If a line of the records contains the string "screenshot", copy it out.

[DATASET RECORDS]
Segment Open

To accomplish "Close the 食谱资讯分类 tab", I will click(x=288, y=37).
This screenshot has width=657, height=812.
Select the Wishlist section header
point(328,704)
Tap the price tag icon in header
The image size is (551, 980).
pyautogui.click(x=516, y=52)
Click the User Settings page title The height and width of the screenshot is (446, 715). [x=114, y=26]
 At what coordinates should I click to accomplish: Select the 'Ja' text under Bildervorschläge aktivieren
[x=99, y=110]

Segment Closed
Segment Open

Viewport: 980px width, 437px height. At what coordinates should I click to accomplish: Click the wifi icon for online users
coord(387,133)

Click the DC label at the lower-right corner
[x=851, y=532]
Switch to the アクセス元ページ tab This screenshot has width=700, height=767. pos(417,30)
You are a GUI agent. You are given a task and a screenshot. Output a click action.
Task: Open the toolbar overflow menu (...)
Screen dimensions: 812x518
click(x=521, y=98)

Segment Closed

[RESPONSE AREA]
This screenshot has width=657, height=812.
Click the User Settings page title The height and width of the screenshot is (446, 715). [x=114, y=26]
Switch to the アクセス元ページ tab This screenshot has width=700, height=767. pos(417,30)
You are a GUI agent. You are given a task and a screenshot. Output a click action.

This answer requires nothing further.